Lithium deactivation is inversely proportional to capacity. We could just add extra capacity to make up for it, though. From there, the battery would maintain capacity for a longer time than before.
> We could just add extra capacity to make up for it, though.
At naive face value, "just" adding an extra 30% capacity to offset expected lithium deactivation implies proportional increases in material COGS and package mass/volume, all other factors being equal.
Unless (a) a manufacturer is optimizing for throughput; (b) production is constrained at this initial charge stage; and (c) supply substantially lags demand; this strikes me as a non-starter in most of the consumer space.
Extra 21% capacity. Current practice still burns 9%. Lithium batteries have become very cheap, and I would pay a markup for a 50% longer battery life, assuming it didn't (a) further normalize non-replaceable batteries in consumer electronics or (b) lead to even worse conditions for the quasi-slaves currently mining lithium. Unfortunately, I doubt either of those will hold.
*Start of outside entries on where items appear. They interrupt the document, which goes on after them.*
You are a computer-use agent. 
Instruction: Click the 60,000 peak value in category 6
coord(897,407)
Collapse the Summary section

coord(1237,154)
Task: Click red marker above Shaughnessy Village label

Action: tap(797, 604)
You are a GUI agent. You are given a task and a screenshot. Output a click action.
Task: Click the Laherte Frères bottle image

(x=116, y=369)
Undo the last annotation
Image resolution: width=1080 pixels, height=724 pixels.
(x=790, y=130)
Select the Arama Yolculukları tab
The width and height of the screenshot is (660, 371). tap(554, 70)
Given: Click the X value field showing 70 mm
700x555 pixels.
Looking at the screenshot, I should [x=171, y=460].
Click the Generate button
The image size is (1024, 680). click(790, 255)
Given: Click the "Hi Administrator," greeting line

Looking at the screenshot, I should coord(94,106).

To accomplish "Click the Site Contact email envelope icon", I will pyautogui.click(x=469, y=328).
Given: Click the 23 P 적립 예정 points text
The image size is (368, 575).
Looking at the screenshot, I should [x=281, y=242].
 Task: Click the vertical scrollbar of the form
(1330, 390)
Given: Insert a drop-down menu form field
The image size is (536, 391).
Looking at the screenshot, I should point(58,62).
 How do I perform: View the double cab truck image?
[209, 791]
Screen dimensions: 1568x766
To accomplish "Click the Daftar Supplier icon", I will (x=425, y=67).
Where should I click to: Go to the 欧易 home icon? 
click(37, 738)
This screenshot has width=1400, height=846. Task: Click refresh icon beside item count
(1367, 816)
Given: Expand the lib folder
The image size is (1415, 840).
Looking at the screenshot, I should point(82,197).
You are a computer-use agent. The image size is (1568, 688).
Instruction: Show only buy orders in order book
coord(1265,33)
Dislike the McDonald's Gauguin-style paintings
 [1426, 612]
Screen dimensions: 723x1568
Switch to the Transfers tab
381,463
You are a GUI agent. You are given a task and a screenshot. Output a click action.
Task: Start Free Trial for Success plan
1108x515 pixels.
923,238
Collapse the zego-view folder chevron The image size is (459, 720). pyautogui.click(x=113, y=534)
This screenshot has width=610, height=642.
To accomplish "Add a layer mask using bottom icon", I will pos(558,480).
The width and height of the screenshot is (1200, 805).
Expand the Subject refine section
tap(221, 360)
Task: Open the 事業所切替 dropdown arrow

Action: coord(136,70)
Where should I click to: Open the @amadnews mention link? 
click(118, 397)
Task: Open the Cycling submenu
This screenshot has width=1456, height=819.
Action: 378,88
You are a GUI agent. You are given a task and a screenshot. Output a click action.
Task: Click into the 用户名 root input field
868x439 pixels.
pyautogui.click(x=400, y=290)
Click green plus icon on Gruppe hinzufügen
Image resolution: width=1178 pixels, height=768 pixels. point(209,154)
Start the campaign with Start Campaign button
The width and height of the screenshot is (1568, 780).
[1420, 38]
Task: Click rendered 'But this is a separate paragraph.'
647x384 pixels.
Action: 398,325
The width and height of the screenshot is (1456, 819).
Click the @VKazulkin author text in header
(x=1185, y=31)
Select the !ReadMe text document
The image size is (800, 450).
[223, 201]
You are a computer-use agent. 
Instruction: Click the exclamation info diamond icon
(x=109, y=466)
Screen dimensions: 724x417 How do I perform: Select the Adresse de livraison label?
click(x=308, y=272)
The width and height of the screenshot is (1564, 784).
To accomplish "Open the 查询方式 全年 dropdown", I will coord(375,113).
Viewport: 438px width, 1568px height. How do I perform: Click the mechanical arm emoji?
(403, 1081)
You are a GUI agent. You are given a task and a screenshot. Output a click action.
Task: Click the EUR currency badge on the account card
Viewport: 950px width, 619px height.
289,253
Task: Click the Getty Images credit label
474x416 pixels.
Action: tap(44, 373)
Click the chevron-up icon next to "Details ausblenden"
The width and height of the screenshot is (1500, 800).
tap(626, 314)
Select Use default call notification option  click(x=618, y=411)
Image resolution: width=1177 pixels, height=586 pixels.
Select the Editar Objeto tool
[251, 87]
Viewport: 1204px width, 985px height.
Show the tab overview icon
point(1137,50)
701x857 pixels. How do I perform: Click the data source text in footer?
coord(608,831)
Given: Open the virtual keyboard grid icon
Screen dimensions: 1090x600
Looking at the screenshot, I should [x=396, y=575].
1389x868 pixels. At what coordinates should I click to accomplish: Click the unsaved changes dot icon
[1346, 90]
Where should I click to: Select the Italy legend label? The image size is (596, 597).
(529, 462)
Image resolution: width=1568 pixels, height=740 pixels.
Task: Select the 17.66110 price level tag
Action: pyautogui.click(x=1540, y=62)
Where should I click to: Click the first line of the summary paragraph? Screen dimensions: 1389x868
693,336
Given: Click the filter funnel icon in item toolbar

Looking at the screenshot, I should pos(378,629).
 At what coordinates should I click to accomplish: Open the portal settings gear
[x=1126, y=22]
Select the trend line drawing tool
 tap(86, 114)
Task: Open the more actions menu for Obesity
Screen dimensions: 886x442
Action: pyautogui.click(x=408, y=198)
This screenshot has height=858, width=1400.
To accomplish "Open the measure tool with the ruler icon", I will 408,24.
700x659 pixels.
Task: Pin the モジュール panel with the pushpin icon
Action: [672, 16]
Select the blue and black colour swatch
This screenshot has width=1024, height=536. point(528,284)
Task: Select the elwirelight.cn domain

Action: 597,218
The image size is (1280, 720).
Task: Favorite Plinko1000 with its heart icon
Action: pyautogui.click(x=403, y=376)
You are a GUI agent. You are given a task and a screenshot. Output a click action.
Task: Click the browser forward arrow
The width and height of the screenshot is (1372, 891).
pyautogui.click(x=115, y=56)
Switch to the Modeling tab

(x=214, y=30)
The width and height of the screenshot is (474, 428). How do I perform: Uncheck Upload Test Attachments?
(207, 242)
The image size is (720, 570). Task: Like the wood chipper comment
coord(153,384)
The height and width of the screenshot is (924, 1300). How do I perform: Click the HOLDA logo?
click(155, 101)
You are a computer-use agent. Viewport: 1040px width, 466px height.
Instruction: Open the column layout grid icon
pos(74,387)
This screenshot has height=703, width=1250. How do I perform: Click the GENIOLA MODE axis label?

> Extra 21% capacity. Current practice still burns 9%.
On a normalized basis, if current practice yields 91% finished capacity (i.e. 9% deactivation loss), and the new proposed process is expected to yield 70% finished capacity (i.e. 30% deactivation loss), then the question is how much initial material must the new proposed process start with to end with the equivalent finished capacity as the current practice?